I must apologise for earlier post it seems what I wrote did not upload so what follows is a recollection of what happened earlier…Please excuse the title; can’t help myself sometimes.
A glorious few days of sunshine have lifted me beyond rhyme and reason. Where does my nine month anniversary of freedom find me?
I’m sitting in Costa Coffee outside the Tower of London contemplating whether I should go in or not. I’m a bit daunted by the previous sign that greets me as I leave the tube station
The thing that grabs my attention is that HMP now stands for palace & fortress not her majesties prison or her majesties pleasure. Mind you I don’t actually think Her Majesty takes much pleasure in certain aspects of the system that readily uses her name, title and crown. As I devour a toasted bacon and brie toasted paninni I decide to revisit the place I visited as a ten year old boy with my primary school. I’d drove past it, rolled past it, crawled past it for many years when I lived here but now it seems I’m looking at a visit from a more interesting perspective. Go to get my ticket and am shocked at the price. Then I see a student discount offered alongside pensioners and blind people. When I ask the ticket guy for a student ticket. He laughs! I laugh when I get a fiver off after producing my student card. It was worth it just to see the smile on his face. Off I trot and to my surprise there are no queues. I’ve just missed a guided tour and am ‘free’ to walk round at my leisure. I take some snaps of HMS Belfast as I walk along the top of the walls. A couple of German ladies ask me to take their photo, I seize the opportunity to get them to take one of me with my phone camera (great invention). Smiles and thanks through squinted eyes in the glorious midday sun.

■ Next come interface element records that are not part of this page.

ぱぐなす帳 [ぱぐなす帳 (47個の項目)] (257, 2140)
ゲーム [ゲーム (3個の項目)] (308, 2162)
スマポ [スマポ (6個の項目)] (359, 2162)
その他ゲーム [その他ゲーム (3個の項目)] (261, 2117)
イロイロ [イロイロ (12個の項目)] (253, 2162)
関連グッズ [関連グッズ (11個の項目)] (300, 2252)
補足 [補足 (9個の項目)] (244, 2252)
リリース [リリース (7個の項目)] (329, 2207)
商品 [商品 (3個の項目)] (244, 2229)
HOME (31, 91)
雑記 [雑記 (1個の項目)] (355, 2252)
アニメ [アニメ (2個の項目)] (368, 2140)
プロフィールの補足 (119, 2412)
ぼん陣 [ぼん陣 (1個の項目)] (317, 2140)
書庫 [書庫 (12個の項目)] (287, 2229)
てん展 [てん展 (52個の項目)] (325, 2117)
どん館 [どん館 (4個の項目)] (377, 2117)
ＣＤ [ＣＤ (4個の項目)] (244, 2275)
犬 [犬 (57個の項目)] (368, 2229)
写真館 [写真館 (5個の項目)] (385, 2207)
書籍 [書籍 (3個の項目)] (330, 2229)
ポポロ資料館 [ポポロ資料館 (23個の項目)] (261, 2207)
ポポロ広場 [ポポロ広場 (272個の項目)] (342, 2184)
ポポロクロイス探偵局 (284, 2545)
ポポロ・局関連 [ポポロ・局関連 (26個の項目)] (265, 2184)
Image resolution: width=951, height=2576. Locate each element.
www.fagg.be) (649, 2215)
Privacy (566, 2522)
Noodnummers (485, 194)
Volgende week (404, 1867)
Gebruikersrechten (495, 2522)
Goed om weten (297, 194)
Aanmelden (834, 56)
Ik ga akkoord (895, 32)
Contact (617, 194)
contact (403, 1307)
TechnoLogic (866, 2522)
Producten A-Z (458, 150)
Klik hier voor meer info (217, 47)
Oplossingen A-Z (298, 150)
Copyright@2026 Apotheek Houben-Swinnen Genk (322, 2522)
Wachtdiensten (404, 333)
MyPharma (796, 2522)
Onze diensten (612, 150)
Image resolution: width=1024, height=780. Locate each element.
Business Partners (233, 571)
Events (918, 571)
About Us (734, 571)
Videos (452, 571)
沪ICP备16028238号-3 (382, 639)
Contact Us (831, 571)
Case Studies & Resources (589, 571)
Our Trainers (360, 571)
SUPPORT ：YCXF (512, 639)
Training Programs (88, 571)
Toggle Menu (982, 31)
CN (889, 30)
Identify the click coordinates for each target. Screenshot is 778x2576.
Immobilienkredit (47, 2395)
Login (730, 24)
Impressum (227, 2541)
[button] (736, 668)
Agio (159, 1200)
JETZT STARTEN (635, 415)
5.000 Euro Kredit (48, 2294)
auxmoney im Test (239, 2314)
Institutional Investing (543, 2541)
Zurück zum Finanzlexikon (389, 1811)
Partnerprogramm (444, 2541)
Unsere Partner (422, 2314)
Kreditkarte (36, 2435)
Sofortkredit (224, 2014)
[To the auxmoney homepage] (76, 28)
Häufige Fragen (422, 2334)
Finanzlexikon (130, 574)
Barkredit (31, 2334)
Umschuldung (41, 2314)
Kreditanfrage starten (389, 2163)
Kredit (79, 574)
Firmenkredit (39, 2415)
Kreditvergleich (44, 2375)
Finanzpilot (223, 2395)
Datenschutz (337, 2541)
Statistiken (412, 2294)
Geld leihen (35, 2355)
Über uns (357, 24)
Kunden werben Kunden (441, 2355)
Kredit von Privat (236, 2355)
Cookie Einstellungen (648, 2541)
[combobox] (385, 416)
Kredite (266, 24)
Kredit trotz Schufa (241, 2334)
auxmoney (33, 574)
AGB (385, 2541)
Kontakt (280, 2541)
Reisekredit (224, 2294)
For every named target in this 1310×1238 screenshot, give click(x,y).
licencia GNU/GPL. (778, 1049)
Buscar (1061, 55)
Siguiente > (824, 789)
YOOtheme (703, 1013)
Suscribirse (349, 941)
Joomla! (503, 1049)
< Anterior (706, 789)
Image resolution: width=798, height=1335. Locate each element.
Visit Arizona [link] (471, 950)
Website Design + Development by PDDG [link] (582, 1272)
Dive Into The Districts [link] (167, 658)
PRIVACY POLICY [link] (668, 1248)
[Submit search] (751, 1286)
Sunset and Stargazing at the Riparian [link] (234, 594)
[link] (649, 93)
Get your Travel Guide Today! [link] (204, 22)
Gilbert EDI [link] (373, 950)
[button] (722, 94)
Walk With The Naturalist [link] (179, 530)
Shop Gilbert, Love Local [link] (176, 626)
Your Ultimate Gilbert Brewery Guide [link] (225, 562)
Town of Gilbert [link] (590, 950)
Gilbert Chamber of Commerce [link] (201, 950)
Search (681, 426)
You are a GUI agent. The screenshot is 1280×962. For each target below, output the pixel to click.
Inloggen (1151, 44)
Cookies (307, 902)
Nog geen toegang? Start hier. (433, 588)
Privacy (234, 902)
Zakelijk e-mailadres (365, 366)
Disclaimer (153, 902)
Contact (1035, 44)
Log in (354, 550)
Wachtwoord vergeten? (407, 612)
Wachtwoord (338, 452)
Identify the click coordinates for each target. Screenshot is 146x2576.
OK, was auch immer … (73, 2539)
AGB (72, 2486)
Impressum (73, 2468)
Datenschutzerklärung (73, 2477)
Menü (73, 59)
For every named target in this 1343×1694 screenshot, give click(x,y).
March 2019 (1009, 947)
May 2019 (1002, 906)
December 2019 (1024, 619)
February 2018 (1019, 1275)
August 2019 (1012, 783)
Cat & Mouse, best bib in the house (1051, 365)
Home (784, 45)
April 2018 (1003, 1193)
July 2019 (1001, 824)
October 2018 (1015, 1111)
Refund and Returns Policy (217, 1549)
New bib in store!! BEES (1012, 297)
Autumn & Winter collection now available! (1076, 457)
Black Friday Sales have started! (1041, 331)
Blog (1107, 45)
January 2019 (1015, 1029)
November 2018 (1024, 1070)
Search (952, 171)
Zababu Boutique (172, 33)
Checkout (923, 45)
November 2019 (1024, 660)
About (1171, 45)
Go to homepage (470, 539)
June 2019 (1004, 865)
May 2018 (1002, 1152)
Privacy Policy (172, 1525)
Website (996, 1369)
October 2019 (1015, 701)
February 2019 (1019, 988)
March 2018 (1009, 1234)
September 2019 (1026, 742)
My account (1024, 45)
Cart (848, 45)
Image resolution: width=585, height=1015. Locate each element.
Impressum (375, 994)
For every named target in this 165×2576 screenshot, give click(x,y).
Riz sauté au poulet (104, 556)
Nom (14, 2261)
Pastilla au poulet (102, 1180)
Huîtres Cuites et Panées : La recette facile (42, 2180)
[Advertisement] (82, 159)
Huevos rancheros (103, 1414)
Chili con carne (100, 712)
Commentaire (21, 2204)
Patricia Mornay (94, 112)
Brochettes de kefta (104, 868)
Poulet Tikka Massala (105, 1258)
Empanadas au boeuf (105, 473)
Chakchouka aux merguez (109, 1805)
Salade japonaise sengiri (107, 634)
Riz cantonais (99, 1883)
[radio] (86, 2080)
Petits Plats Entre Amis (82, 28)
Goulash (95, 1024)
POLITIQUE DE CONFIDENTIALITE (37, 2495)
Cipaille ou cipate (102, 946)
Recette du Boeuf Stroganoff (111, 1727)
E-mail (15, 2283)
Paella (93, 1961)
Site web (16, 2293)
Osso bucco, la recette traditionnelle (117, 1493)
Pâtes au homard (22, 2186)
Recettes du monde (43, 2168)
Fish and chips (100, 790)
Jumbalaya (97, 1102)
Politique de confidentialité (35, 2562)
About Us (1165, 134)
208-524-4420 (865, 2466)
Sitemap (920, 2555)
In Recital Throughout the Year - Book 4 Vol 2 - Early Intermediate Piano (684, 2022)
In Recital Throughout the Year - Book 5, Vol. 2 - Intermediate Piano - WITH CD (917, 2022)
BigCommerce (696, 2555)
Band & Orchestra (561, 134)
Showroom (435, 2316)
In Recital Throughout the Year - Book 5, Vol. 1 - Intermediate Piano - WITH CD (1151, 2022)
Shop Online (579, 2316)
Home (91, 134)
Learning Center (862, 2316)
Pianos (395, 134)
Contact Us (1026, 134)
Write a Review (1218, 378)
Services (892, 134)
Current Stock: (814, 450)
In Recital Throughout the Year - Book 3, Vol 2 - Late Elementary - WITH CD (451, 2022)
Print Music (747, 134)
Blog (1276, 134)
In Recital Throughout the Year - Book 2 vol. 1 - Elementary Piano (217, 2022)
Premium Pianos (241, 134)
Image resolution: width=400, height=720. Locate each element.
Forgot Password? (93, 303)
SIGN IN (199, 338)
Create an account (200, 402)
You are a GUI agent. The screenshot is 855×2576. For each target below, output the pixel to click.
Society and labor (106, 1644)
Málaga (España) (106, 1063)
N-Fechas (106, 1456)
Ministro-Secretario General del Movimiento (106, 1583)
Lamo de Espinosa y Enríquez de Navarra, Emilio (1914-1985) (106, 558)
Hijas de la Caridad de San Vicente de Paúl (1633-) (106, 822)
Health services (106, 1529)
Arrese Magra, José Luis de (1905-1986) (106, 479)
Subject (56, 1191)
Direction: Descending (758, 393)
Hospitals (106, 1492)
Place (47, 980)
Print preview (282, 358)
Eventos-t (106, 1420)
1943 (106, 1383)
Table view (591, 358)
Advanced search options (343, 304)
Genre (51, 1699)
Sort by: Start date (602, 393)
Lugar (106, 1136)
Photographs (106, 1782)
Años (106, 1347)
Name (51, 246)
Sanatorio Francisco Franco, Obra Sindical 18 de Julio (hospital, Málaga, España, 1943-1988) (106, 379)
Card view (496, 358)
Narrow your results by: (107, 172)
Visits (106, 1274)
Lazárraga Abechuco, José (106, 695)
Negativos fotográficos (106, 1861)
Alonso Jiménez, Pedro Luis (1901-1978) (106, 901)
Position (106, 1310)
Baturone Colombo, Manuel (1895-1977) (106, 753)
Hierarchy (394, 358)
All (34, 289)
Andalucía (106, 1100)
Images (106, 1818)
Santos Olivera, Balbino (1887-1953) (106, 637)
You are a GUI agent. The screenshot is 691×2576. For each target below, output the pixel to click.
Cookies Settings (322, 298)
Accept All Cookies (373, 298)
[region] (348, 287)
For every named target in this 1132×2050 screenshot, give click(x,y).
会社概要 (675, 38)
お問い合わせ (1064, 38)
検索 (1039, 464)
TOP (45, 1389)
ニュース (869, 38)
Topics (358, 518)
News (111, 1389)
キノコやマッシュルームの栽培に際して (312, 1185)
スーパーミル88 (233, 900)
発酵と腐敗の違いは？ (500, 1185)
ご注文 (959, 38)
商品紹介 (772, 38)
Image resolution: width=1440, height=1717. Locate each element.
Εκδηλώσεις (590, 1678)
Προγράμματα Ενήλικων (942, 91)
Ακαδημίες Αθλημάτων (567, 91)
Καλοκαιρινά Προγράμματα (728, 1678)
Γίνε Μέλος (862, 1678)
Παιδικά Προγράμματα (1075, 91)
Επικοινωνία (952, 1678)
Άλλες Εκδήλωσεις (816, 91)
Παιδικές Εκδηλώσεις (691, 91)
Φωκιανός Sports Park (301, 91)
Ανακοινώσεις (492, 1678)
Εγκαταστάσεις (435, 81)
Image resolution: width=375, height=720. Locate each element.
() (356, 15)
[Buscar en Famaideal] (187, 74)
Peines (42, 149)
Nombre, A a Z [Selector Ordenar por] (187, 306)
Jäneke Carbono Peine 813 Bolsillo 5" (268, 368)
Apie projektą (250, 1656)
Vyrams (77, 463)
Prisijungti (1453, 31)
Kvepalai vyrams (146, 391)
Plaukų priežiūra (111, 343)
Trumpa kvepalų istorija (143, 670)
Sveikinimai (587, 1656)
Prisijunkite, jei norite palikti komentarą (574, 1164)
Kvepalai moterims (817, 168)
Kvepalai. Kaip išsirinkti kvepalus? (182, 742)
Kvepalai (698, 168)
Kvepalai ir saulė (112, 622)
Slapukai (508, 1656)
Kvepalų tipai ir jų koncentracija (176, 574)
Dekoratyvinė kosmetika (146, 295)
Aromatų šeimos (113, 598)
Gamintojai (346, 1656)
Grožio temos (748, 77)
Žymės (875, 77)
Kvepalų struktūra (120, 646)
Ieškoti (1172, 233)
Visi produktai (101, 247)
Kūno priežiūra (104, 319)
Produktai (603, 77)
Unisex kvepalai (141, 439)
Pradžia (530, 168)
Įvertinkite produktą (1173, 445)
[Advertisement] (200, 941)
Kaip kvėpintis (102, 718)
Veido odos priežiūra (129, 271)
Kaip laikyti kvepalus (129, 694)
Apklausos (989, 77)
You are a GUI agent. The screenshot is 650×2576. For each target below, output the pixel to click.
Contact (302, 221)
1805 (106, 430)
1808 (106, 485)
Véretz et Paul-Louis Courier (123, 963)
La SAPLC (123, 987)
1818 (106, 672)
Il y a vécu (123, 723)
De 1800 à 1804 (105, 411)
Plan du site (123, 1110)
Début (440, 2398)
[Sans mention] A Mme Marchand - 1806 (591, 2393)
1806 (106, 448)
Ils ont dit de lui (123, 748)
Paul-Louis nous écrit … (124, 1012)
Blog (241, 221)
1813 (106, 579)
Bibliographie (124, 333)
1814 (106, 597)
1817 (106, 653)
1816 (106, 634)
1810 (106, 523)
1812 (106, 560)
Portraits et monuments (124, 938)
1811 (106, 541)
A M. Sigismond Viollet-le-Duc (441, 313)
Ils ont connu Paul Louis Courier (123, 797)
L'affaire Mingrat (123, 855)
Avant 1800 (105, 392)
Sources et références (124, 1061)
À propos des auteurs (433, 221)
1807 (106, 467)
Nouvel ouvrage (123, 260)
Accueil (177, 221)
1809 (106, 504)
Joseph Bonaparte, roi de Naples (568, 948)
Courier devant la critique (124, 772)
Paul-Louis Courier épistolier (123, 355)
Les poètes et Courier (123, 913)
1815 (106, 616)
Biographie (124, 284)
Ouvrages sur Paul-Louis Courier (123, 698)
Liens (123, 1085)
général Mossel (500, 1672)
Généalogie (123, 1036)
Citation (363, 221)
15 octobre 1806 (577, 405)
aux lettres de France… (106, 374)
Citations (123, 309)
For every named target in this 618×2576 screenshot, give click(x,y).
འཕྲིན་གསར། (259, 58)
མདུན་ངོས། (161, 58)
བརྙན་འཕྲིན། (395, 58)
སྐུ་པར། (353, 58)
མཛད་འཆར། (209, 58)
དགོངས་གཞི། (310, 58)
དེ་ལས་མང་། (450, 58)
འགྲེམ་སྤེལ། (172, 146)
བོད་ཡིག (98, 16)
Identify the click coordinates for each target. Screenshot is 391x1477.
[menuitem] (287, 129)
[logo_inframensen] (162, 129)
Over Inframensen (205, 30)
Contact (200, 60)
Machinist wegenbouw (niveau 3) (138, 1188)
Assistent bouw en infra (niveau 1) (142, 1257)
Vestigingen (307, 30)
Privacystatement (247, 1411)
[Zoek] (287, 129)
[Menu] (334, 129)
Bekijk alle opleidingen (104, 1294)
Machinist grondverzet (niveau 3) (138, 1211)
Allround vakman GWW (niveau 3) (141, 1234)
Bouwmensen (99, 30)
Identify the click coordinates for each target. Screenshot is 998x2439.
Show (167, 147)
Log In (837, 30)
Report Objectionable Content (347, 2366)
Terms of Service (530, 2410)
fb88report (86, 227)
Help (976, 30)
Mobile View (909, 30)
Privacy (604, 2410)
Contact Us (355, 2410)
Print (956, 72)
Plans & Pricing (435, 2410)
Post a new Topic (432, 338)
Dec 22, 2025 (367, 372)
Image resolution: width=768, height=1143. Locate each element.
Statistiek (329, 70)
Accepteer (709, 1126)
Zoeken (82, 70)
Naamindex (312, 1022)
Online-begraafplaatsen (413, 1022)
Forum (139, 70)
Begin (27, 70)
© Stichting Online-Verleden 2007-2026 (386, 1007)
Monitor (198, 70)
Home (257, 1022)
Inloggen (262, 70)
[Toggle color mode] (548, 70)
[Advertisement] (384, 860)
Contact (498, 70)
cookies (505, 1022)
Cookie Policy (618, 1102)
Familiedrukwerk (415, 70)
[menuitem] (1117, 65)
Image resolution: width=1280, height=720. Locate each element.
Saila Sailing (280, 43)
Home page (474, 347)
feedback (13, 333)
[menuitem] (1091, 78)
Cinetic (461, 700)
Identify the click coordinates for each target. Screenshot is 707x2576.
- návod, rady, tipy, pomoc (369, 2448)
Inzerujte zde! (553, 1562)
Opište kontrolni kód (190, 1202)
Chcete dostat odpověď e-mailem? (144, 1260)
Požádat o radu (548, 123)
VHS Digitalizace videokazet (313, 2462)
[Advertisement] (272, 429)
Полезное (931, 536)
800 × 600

It doesn’t grasp me as it did when I was a kid, but it does allow me to take stock of the history of why we are the way we are. Empire and power, divide and conquer rich man poor man and the hierarchy of the monarchy. Our lives are steered by an us and them from way back then and it is still extremely noticeable to those who know how to look and listen. After an hour and a few polite chats with foreign people from different foreigns I find myself thinking about Leicester Square being sealed off and stage set for St Paddy’s day. The capital of Empire and cause of all the strife on my island, yes ‘my’ island, now opens its centre stage for an invaded island, the biggest minority in the world and I find it hard to fathom how not less than twenty five years ago pub doorways said ‘no dogs, no blacks, no Irish.’ It’s almost probable that a few pub landlords will still be saying that a bit later when everyone is hammered and talking balix. I finish off with a quick look at the Crown Jewels before i go to the toilet on the way out (did you see what i did there?). Along the embankment the rough smoothness of the cobblestones catches my imagination and I grab a vacant seat and write a few poems. Got me shades on so I load up one of my meditations on the phone and sit for thirty minutes in meditation with the tower at my back, the Thames ten feet in front of my, by HMS Belfast, under Tower Bridge with the sun and breeze on my face.
This was a pretty magical time and it free’d me up even more. I am free! I’ve never been more free’er. I’m free to write what I want, when I want about whatever I want. It’s called democracy. It’s called citizenship. It’s called humanity. All the things denied me for six years. Today was another shedding of a skin, another layer peeled of the psychological onion we call memory. Each time I shed this skin it’s as if something snaps inside me, letting me rise above all the crap that’s been holding me back. As I walk through Euston Station I’m singing ‘Wild Horses’ as sang by Susan Boyle and I’m at ease and peace in my wee world. Sitting now at my friends house typing this up. Can feel my face tighten with a bit of sunburn, my legs quietly ache with walking but my heart truly sings with pleasure. Funny how a trip to the Tower can set you free.